Here are some good related articles about typing systems by Bruce Eckel (author of Thinking in C++ and Thinking in Java):

Strong Typing vs. Strong Testing
About Latent Typing
How to Argue about Typing
I’m Over It

Duck Typing

While browsing the net, I found that Typemock Isolator 5.1.1 has been released, which is a mocking framework that I should try one day.

What I’m interested in is its ability to “swap” calls between real and fake objects even if they don’t implement the same interface, like this:

var duck = new Duck(); // The real, untestable class, with a Talk() method
var dummy = new Dummy(); // The fake, testable class, with another Talk() method
Isolate.Swap.CallsOn(duck).WithCallsTo(dummy);
Assert.AreEqual("Quack", dummy.Talk()); // Then the dummy is a duck

I guess the Isolate class is “borrowed” from Ruby, but anyway, it makes testing easier.

This can be possible by applying the concept of “Duck Typing” which was named as James Whitcomb Riley said


If it walks like a duck and quacks like a duck, I would call it a duck

 

So, regardless of the properties and methods of both the dummy and the real duck, a dummy can be considered a duck if it satisfies the properties and methods of a real duck in the current context, or in other words; it does not have to inherit from a duck nor satisfy all behavior of a real duck, but only what we need right now [Talk()]
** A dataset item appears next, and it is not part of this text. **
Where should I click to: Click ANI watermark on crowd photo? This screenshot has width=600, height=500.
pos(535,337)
Duck typing is a principle of Dynamic Typing (Which I plan to blog about next), and it is a heavily used in Dynamic Languages like Python, Ruby.

It is sometimes used in Static Languages, and may be more often than we expect. Here is a blog about Duck Notation in C# in which we find out that iterators in a foreach statement use duck typing. Also in BOO you can define a variable as duck.
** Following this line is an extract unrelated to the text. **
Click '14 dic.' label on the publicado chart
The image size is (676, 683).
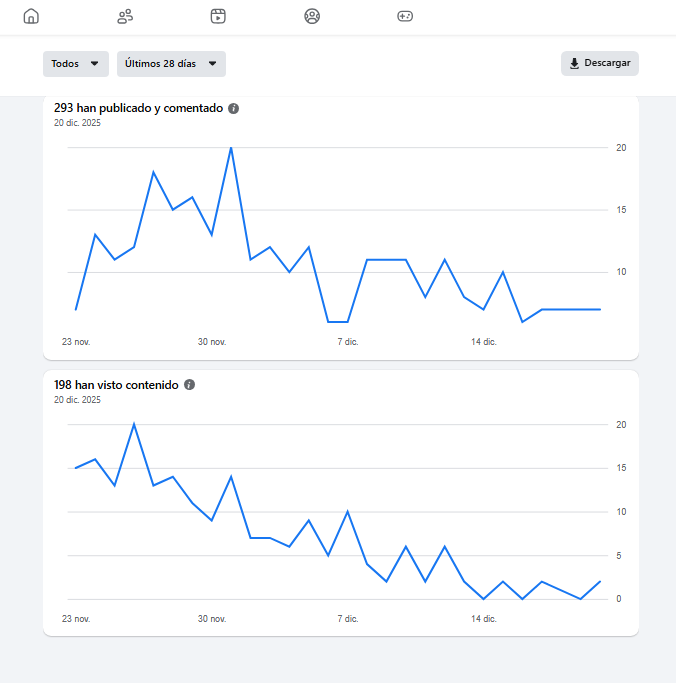coord(484,342)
Currently there is an open source project to enable duck-typing in C#, and also it is planned to be in the upcoming C# 4.0

I have failed a sprint!

Welcome back everyone. I have been busy for the last month working hard trying to achieve a substantial success in this sprint as it had a special value to me; first, because it came after a long time of being idle, and second, because we had just resolved some external issues that held us back in the previous sprints.
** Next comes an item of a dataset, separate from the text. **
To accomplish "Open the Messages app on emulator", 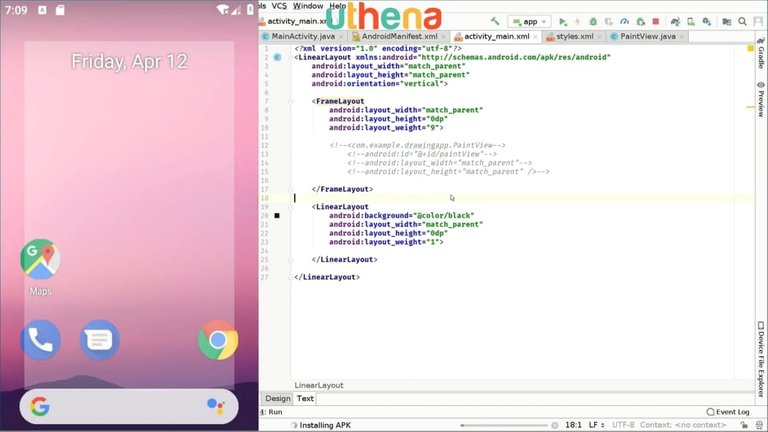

At the beginning of the sprint we went through with a high velocity without the need for any overtime nor affecting quality which impressed me and later we had some tasks that required additional efforts than expected so we started losing velocity. We were still inline with the optimal burn-down but not for long.

I was still convinced that the remaining tasks can be squeezed in the final few days of the sprint. So we kept the hard work crossing our fingers to finish on time. Unfortunately, we had to extend the sprint for one day, ignore some features, jeopardize quality, and finally (as expected), the final build was rejected.

It is hard to admit the failure, but the bitterness of failure is the medicine that heals your weaknesses, and our sprint retrospective was really fruitful and full of lessons learned, so here are some:

  1. Pairing of tasks does not always result in dividing the effort (the famous example: nine women cannot give birth to a baby in one month).
  2. Instead of pairing, you can divide tasks into smaller ones, which have more benefits; more accurate estimation, a checklist to define what’s is meant by “done”, and less dependency of tasks.
  3. It is better to be pessimistic in you estimation till your team proves otherwise than to commit to what you are not 100% sure you can achieve.

And my personal lesson I learned was:

  1. It feels good to be superman, but it feels worse if you fails to prove it.

Planning Poker Cards

If you don’t know what are planning poker cards are, it is one of the nice ways used by Agile teams to estimate the effort of a user story, as the whole team of developers are involved in estimating the effort, not only managers.

If that estimation is done manually, you can have funny cases like these, so some would recommend doing it using cards. I personally think that a nice deck of regular poker cards would do the job, but they might not be as interesting as the Agile version.

You can also play the planning game online here which is brought to you by agile consultants and trainers at Mountain Goat Software.